La vida es eso que pasa delante de tus ojos cuando te estás muriendo, así dicen los que han muerto, los que casi, también los que conocen cementerios, conversan con difuntos o se inventan el tema para lucir interesantes y coronar la noche sobre un tálamo o debajo.
La vida no pasa nunca de largo, llega para quedarse, se instala y se siente hasta el último suspiro, te obliga a respirar sin que te des cuenta, a pelear para despertar y padecer para dormir y tiene la voluntad irrefrenable de la revolución de los espermatozoides, el éxito de un solo líder viscoso que logra la calma de un mar salvaje de hormonas o la caja de pandora de un millón de otras reacciones químicas.
La vida es todo aquello, es eso y lo que está más allá, es lo verde y lo amarillo, lo rojo y lo naranja, lo azul y blanco, lo rudo y lo blando, la canción del viento, el silencio de las flores, el oro de los peces que respiran debajo del agua, la vida es transparente.
La vida es lo que transcurre cuando estás en la fila del banco, del cine, del doctor, de la tienda, de la lavandería, del concierto, del circo, del baño, es ahí cuando más te das cuenta que estás vivo porque ella tan astuta, sarcástica y coqueta, se encarga de que tus apuros sean capricho de la parsimonia del otro, solo para que aceptes que no eres más dueño que de las ganas de irte.
Hay vidas que se viven pequeñas, diminutas, otras medianas y otras gigantes; hay vidas jóvenes llenas de errores y viejas plenas de culpas, hay vidas pobres y otras con billete, a veces las humildes largas como su miseria y hay también esas ricas que duran poco porque no hay banco para asegurarla.
La vida es eso que no quieres que se acabe cuando estás enamorado, cuando tus hijos están pequeños, cuando sientes aún tus metas lejos; es exceso y abstinencia, consumo y austeridad, frenesí de libélulas, lujuria de jaurías y pájaros en jaulas que envidian a los colibríes que a su vez anhelan ser moscas y volverse abejas para ser la miel, la vida es dulce.

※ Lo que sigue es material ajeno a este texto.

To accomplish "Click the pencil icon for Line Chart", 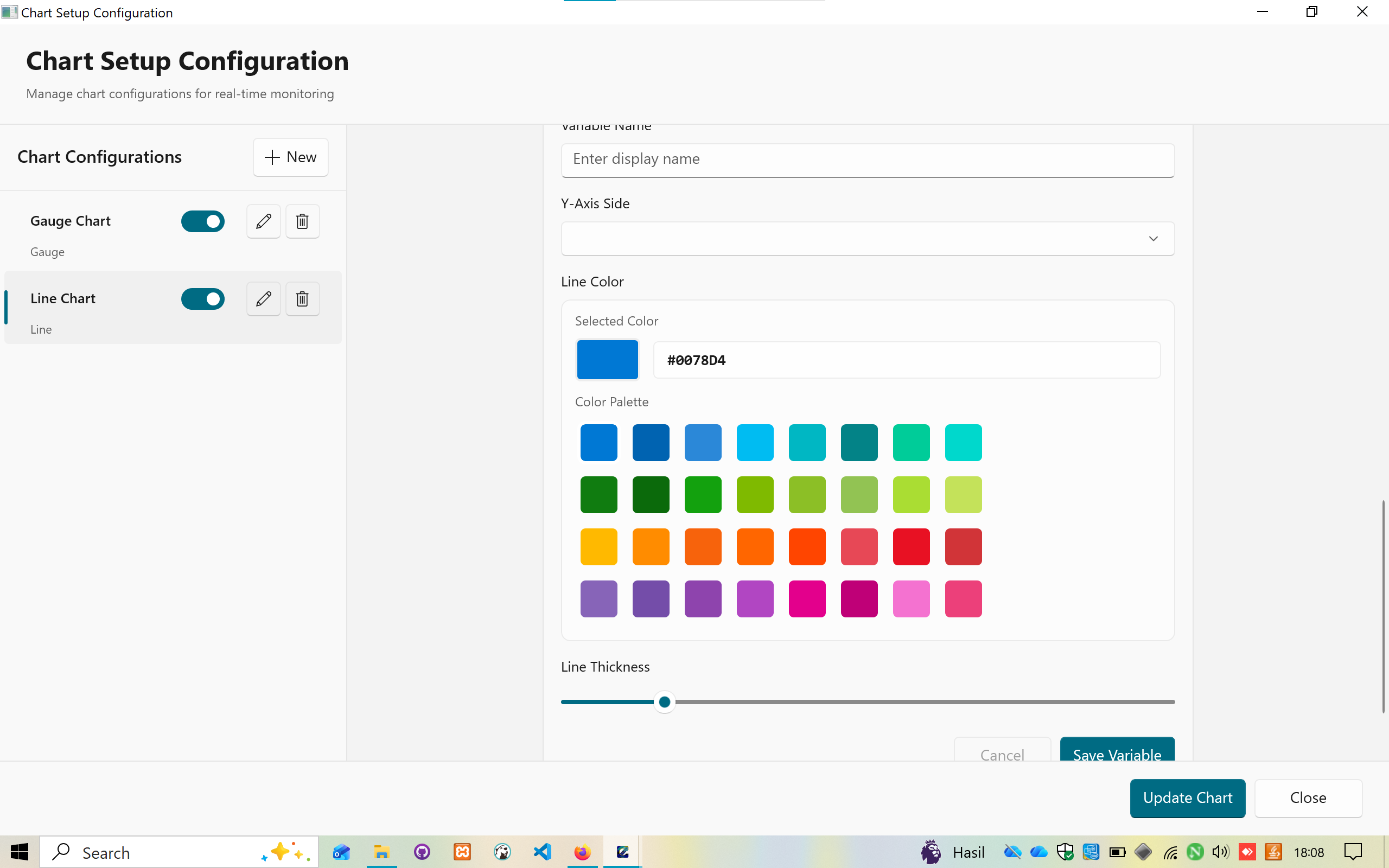I will point(264,298).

Amarga, salada y con suerte, alerta, obsesiva, despierta y dormida soñando en cometas que vuelan de madrugada y a la luz de los candiles, la vida es lo que se te anuda en la garganta cuando el avión se tambalea con la turbulencia y las hormigas en los labios que pican hasta el paladar cuando la que te gusta se suelta la blusa y está a punto de besarte.
La vida es estar enfermo de ganas, contagiado de preguntas, sediento de conocimientos, es la búsqueda de más preguntas que respuestas porque a lo mejor, lo más interesante de la vida es entender que estar quieto y satisfecho es estar más muerto que los muertos.